SET PROBLEM |
Rewrite the data as a JSON list of strings, one string per line and no blank lines, starting at the line that contains "1033x860 pixels. How" and running through the end of the data.

Stored items from a collection:

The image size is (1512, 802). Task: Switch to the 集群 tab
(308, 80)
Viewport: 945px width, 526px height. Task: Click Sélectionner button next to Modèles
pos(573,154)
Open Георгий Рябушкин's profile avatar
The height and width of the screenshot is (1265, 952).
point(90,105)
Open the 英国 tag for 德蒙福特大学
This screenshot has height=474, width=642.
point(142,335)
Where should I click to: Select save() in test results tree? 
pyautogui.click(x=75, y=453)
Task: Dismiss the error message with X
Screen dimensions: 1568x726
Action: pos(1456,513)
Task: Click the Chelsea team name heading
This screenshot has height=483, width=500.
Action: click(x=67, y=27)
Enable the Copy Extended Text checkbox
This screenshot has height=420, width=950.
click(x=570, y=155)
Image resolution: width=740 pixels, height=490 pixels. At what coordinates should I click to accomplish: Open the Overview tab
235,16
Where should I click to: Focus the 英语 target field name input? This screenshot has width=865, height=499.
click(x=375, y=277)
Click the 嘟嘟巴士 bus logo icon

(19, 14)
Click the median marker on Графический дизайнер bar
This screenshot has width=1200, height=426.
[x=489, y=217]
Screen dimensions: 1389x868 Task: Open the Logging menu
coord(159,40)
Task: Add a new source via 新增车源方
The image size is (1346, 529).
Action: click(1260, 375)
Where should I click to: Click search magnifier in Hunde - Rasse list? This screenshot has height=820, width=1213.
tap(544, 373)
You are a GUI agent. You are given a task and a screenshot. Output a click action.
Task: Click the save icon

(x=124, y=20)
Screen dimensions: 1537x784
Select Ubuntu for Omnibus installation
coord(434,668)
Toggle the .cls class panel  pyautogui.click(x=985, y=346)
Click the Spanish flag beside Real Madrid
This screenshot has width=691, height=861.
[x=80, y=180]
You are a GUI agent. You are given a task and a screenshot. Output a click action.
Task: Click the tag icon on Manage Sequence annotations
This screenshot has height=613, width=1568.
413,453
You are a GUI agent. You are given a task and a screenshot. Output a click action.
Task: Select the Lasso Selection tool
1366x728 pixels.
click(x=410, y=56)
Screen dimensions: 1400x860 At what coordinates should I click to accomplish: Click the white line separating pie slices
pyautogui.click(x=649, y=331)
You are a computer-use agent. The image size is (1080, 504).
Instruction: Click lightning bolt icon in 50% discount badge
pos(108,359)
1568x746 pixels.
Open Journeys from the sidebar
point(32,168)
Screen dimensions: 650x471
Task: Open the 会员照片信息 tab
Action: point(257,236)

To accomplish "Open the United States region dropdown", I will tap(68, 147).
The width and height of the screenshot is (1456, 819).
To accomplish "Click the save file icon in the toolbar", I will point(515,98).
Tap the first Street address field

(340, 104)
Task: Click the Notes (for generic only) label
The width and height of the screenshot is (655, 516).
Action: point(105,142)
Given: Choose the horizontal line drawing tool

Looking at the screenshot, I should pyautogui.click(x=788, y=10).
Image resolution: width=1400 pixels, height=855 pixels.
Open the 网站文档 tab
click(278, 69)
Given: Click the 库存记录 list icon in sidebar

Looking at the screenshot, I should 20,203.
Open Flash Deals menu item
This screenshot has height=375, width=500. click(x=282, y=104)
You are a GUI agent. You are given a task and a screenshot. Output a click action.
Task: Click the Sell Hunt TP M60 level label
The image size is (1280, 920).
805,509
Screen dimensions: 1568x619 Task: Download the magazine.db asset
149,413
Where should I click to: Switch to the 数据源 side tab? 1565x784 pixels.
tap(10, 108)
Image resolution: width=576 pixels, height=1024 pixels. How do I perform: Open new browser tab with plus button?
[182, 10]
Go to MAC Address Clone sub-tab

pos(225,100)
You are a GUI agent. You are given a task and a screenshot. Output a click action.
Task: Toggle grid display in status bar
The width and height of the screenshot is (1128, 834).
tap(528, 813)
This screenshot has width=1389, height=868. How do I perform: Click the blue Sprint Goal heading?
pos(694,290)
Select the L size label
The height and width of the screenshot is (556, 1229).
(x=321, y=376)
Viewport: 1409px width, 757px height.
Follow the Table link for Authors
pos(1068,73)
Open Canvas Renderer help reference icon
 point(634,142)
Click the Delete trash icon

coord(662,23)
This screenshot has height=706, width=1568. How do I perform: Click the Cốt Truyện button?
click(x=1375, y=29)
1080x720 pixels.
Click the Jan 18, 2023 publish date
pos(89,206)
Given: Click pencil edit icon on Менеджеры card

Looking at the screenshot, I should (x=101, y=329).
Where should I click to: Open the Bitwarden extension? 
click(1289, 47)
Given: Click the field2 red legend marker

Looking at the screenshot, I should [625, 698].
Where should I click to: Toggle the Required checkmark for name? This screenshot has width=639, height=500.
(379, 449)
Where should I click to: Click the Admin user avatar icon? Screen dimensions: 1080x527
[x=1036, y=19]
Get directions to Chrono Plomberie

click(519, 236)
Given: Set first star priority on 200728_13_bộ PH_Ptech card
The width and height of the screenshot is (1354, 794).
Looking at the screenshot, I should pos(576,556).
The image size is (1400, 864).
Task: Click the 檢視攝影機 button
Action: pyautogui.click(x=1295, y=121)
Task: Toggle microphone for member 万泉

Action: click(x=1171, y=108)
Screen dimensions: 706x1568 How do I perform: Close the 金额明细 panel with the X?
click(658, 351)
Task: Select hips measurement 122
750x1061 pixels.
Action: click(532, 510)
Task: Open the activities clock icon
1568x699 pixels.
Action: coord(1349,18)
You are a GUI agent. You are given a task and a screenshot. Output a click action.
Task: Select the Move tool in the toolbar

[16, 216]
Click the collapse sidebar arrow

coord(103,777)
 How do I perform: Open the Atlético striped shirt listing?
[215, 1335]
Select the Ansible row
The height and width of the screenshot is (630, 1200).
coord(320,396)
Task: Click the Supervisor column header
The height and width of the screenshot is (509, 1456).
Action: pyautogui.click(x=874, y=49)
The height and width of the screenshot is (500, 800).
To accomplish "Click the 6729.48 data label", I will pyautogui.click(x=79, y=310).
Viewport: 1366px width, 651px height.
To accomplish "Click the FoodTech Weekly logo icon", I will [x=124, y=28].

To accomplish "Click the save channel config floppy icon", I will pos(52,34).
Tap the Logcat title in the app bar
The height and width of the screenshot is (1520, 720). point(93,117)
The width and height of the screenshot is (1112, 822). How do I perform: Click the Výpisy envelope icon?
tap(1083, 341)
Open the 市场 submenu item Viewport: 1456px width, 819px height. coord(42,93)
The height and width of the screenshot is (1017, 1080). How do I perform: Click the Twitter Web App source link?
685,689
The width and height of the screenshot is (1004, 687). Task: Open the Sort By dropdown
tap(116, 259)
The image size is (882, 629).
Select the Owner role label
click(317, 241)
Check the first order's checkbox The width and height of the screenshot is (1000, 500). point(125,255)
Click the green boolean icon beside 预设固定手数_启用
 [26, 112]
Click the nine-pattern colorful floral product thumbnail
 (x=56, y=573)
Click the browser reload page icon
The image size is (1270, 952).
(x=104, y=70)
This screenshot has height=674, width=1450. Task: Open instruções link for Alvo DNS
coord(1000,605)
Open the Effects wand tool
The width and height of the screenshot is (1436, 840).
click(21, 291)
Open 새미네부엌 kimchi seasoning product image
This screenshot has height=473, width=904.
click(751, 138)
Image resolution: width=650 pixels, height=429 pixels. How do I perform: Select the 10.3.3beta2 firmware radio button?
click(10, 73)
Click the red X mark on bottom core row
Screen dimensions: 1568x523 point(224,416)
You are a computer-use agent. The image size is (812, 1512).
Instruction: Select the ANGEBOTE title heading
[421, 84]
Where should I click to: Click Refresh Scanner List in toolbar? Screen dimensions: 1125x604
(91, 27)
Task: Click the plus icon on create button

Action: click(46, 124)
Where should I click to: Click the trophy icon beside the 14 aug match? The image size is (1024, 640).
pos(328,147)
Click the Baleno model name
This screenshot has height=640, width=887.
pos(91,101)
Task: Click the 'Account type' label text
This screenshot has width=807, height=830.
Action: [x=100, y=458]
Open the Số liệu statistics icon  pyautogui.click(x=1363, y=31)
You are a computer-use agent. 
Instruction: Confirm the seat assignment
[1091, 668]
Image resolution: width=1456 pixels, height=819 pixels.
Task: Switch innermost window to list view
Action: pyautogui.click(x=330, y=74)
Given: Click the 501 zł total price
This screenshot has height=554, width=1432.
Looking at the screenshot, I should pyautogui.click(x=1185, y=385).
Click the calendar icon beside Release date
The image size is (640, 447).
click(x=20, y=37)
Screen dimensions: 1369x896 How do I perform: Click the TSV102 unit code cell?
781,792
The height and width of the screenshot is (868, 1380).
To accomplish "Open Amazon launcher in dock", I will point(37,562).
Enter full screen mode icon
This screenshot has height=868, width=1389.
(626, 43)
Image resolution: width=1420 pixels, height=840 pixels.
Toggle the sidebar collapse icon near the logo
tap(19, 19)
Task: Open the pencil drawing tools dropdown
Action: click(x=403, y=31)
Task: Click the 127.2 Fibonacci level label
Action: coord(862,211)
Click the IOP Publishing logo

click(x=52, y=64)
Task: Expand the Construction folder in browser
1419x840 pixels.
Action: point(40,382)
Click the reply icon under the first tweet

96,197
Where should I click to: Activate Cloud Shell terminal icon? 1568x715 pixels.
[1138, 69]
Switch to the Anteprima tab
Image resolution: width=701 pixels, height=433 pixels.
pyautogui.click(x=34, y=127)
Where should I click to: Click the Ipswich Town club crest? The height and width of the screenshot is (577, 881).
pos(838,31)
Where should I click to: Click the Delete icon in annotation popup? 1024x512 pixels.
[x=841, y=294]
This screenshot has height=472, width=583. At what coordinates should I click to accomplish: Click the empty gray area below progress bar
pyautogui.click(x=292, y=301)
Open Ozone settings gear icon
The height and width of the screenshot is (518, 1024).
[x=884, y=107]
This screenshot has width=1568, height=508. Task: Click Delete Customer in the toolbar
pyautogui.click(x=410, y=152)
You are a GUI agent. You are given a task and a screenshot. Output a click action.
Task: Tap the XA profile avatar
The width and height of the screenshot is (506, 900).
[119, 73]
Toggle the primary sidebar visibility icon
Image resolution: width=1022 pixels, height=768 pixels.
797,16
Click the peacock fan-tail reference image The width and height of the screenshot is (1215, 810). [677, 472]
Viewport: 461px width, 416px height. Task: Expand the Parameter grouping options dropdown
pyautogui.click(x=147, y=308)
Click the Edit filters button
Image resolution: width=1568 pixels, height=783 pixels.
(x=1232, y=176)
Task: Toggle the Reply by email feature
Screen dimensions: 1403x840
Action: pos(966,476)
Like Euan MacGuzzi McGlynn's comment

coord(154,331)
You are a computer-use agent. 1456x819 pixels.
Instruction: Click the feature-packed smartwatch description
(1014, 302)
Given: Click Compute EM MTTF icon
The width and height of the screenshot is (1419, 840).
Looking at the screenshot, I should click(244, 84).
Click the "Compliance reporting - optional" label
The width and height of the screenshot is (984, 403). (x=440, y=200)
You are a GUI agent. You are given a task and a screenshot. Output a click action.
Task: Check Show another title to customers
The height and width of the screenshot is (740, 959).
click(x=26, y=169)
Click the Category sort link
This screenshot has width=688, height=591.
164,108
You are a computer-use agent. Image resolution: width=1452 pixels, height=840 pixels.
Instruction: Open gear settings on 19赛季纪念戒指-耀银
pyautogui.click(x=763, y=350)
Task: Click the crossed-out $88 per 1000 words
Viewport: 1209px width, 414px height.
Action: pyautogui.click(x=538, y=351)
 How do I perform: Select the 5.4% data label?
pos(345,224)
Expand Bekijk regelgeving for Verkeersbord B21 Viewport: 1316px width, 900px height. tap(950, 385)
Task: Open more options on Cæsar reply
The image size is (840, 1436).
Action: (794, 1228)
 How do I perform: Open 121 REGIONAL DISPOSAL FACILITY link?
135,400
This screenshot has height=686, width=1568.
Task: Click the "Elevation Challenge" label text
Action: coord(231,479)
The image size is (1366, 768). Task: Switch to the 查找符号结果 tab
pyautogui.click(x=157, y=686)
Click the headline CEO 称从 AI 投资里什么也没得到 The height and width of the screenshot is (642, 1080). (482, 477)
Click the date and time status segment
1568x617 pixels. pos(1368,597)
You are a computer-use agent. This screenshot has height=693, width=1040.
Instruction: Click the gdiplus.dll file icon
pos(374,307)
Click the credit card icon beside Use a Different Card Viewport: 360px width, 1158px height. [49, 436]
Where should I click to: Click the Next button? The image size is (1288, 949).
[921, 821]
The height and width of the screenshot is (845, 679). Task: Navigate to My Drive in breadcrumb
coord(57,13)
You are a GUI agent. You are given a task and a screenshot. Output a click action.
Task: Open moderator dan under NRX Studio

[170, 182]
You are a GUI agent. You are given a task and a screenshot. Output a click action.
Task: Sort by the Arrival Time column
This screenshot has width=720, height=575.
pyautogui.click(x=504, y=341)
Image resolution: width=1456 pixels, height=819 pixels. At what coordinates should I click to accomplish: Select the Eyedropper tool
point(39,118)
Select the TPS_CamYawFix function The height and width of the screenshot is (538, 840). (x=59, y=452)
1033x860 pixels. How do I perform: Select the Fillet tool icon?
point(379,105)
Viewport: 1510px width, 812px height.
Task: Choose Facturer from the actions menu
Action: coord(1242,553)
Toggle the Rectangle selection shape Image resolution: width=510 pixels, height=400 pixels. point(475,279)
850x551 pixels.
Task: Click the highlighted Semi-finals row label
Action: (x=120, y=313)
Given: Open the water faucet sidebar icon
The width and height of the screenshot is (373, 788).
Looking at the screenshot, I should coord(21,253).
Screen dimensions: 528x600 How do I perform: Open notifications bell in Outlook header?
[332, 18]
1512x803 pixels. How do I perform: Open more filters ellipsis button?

RESULT BELOW |
[
  "1033x860 pixels. How do I perform: Select the Fillet tool icon?",
  "point(379,105)",
  "Viewport: 1510px width, 812px height.",
  "Task: Choose Facturer from the actions menu",
  "Action: coord(1242,553)",
  "Toggle the Rectangle selection shape Image resolution: width=510 pixels, height=400 pixels. point(475,279)",
  "850x551 pixels.",
  "Task: Click the highlighted Semi-finals row label",
  "Action: (x=120, y=313)",
  "Given: Open the water faucet sidebar icon",
  "The width and height of the screenshot is (373, 788).",
  "Looking at the screenshot, I should coord(21,253).",
  "Screen dimensions: 528x600 How do I perform: Open notifications bell in Outlook header?",
  "[332, 18]",
  "1512x803 pixels. How do I perform: Open more filters ellipsis button?"
]